▸ Exercise brief: Return only this: the line with "Men (32, 884)" and all the lines that follow it below, through the final one, exactly as they are.

▸ Stored records:
● ● ● ● ●
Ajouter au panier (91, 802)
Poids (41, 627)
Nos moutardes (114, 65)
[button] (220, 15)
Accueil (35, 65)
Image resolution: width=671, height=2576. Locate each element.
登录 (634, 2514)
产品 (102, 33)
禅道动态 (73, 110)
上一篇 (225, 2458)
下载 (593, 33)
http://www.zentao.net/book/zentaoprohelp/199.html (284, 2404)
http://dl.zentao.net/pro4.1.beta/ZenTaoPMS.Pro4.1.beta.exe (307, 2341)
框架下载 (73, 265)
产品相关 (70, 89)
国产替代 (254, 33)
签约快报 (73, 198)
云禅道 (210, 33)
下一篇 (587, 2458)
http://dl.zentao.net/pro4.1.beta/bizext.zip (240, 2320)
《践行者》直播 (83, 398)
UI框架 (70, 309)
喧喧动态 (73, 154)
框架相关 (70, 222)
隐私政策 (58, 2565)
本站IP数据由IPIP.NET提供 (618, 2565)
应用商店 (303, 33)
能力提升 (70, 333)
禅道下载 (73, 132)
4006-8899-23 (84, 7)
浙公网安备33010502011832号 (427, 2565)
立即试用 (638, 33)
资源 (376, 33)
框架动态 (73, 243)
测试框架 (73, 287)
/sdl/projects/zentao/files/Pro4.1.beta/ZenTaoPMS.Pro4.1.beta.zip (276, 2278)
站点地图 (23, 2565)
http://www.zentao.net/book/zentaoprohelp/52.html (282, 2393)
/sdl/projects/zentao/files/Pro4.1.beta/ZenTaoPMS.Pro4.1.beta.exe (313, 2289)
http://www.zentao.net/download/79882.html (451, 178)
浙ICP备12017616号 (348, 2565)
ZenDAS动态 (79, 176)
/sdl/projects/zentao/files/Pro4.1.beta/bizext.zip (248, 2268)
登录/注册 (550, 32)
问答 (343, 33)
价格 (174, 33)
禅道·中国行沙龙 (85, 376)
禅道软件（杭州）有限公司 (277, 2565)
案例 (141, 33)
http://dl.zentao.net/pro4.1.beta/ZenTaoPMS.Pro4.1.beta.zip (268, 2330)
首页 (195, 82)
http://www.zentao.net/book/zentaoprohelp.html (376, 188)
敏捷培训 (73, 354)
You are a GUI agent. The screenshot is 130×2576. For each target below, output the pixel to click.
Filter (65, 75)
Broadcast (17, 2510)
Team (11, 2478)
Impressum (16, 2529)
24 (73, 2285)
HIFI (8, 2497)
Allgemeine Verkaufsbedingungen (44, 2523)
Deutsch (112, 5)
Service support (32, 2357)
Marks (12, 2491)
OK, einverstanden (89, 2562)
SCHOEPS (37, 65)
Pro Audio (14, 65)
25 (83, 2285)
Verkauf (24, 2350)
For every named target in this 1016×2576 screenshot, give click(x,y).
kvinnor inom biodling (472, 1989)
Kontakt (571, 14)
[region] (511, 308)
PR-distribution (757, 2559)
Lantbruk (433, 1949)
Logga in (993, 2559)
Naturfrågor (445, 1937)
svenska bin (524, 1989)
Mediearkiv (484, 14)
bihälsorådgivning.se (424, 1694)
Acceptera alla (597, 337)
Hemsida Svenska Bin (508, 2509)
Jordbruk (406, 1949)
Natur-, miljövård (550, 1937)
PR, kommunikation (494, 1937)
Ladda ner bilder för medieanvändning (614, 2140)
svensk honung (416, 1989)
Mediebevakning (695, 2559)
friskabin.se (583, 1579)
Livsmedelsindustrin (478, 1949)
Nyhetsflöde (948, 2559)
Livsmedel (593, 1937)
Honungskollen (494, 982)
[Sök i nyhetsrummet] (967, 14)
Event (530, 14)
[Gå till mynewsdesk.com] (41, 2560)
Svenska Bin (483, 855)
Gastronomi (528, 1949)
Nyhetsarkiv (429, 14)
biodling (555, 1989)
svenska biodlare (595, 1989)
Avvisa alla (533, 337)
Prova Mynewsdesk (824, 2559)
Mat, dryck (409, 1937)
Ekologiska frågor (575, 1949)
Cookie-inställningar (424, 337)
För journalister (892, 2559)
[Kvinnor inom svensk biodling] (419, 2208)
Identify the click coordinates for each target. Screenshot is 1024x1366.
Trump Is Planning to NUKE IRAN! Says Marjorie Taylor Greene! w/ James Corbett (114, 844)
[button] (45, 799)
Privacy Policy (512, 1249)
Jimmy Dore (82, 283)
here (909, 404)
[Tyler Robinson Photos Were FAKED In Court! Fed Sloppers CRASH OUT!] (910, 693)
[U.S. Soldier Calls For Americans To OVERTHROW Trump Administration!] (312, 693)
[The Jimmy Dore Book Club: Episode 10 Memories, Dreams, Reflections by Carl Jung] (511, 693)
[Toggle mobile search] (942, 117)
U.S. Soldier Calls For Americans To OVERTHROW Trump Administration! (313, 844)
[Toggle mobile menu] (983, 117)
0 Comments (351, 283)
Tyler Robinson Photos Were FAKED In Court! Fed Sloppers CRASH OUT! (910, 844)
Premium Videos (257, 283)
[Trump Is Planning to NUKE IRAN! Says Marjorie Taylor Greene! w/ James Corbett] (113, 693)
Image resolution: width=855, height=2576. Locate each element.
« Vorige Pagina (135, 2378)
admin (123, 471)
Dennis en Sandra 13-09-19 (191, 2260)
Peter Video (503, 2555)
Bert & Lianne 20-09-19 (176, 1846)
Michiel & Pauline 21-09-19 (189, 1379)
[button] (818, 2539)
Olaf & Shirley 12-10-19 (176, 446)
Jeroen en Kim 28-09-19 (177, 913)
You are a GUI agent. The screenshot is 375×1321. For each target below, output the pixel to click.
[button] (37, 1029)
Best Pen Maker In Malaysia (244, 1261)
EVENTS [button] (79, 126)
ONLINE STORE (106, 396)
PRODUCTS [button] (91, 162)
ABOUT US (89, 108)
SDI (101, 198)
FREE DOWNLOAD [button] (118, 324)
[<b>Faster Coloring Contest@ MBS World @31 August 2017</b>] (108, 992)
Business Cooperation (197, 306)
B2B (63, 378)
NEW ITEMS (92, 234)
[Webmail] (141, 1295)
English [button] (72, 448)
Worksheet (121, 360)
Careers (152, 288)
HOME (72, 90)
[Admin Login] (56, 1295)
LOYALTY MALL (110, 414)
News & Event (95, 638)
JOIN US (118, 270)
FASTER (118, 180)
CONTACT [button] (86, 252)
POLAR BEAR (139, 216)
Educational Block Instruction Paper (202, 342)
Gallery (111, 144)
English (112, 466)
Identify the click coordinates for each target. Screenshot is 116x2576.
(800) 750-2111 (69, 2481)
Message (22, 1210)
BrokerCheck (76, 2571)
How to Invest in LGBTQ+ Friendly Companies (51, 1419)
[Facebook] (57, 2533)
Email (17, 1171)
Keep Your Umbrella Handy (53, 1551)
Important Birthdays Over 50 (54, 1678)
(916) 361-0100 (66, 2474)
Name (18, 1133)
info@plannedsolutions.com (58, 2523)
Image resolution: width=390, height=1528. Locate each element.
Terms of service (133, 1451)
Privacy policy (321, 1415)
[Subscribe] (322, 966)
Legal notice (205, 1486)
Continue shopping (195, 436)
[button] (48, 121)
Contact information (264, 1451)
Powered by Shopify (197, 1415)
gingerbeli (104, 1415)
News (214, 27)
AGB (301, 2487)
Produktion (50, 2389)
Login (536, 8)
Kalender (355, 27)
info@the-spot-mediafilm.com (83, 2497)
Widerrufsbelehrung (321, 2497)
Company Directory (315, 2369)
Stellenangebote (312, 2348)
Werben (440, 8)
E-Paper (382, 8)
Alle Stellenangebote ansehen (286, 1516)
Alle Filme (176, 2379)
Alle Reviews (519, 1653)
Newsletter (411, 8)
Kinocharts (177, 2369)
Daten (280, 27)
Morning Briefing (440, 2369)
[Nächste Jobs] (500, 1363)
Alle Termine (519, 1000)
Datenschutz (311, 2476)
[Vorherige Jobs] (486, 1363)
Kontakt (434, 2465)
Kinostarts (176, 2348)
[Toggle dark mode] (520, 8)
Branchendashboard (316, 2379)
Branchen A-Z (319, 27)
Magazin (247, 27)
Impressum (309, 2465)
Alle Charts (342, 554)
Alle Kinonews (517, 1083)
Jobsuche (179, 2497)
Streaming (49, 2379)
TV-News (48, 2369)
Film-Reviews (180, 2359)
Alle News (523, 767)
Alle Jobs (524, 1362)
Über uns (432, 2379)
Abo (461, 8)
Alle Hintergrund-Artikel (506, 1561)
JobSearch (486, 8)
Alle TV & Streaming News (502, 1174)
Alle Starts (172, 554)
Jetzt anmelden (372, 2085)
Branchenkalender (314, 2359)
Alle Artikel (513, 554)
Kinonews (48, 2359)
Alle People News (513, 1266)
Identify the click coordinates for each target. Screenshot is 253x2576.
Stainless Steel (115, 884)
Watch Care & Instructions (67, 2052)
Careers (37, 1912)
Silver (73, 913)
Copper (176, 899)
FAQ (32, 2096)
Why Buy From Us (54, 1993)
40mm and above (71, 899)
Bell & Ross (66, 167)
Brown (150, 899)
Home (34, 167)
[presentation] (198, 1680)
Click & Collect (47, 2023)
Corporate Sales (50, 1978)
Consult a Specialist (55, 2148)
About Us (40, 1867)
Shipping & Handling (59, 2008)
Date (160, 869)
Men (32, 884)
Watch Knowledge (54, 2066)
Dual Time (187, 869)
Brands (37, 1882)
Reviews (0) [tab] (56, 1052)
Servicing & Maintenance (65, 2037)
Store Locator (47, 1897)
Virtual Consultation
● ● ● ● ●
▸ Answer area:
Men (32, 884)
Watch Knowledge (54, 2066)
Dual Time (187, 869)
Brands (37, 1882)
Reviews (0) [tab] (56, 1052)
Servicing & Maintenance (65, 2037)
Store Locator (47, 1897)
Virtual Consultation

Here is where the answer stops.